American jewelry designer (born 1958)

Jessica Kagan Cushman is an independent jewelry and accessories designer.

==Early life==
Cushman was born on April 7, 1958, in New York City. Her father, Vladimir Kagan, was a German-born furniture designer considered an early pioneer of modern American design. Her mother, Erica Wilson, was an innovative British embroidery designer who was known as “the Julia Child of needlework.” Cushman graduated from Smith College with a BA in Art History. She resides in Redding, Connecticut, with her husband Bill Cushman.

==Career==
===Jewelry and accessories===
After learning scrimshaw from her father and embroidery from her mother, Cushman went into business in 2004, starting out with hand-engraved bracelets. She has since expanded her line to include necklaces, rings, earrings and other accessories. Her items have been featured on the cover of Cosmopolitan, and in numerous other magazines, such as Vogue (UK), Elle, People and InStyle.

Work order A ▸
Write out the passage from the Jessica Kagan Cushman biography, from "Jessica Kagan Cushman" up to and including "husband Bill Cushman.".
Work order B ▸
According to the Jessica Kagan Cushman biography, what had Cushman learned, and from whom, before she went into business in 2004? Answer in one to three sentences.
Work order C ▸
Carry on the Jessica Kagan Cushman biography from the point where it stops.

Given entries ▸
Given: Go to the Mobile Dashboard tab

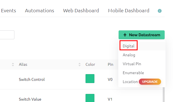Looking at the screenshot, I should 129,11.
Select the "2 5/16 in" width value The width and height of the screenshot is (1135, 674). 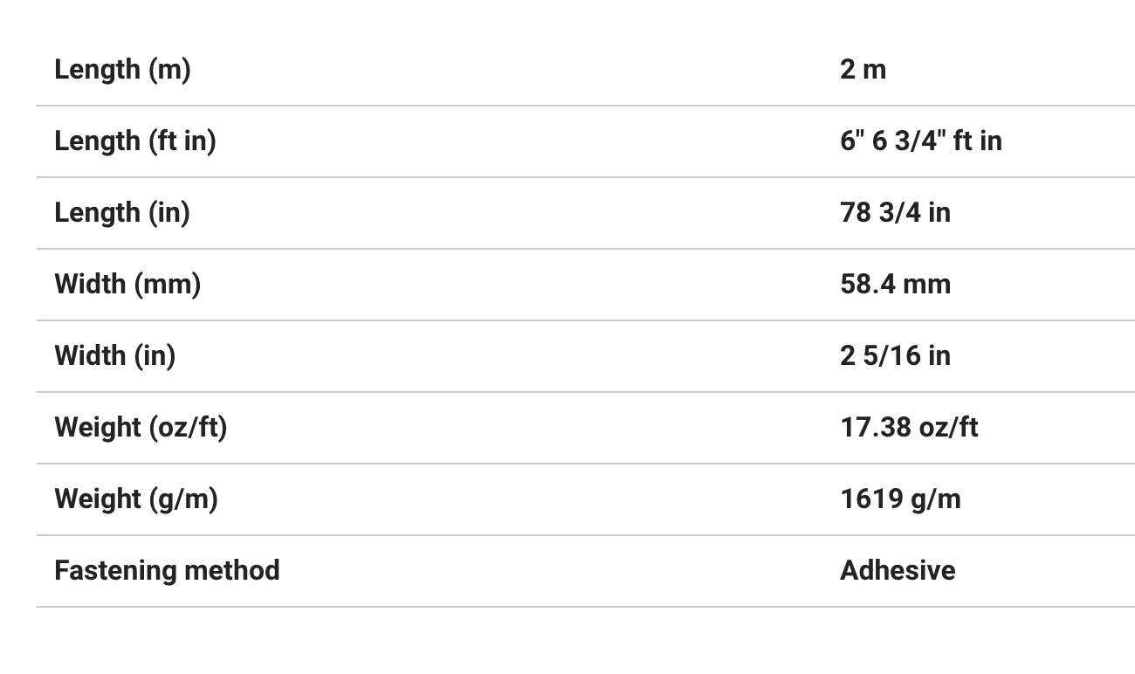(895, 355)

--

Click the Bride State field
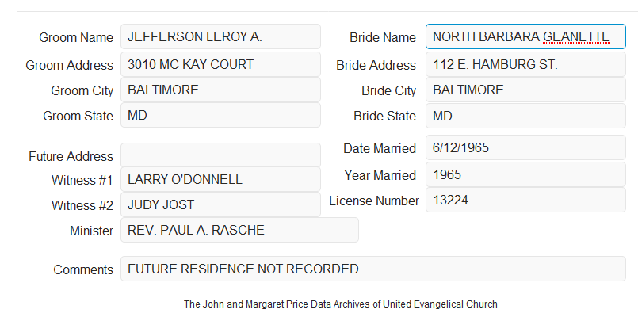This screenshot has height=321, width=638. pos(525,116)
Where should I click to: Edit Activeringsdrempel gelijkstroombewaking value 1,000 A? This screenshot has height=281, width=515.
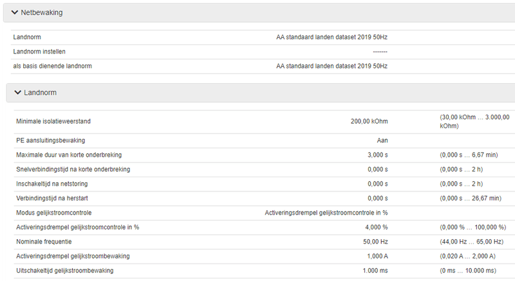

--

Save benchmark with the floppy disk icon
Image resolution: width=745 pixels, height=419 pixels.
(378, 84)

Exercise result A ▸
Jessica Kagan Cushman is an independent jewelry and accessories designer.

==Early life==
Cushman was born on April 7, 1958, in New York City. Her father, Vladimir Kagan, was a German-born furniture designer considered an early pioneer of modern American design. Her mother, Erica Wilson, was an innovative British embroidery designer who was known as “the Julia Child of needlework.” Cushman graduated from Smith College with a BA in Art History. She resides in Redding, Connecticut, with her husband Bill Cushman.

Exercise result B ▸
Cushman had learned scrimshaw from her father, Vladimir Kagan, and embroidery from her mother, Erica Wilson. After that she went into business in 2004, beginning with hand-engraved bracelets.

Exercise result C ▸
===Inscribed bracelets===
In 2007, Cushman began hand-engraving fossilized woolly mammoth tusk bangles with whimsical pop culture sayings. Barneys New York was the first store to offer the line. Cushman then began manufacturing a more affordable resin reproduction version. Two years later, Cushman introduced a line of tote bags inscribed with similar phrases, as well as cuffs featuring zodiac constellations in crystals on black resin.

==Honors==
In 2012, Cushman was named one of three rising star finalists by Fashion Group International in the category of fine jewelry.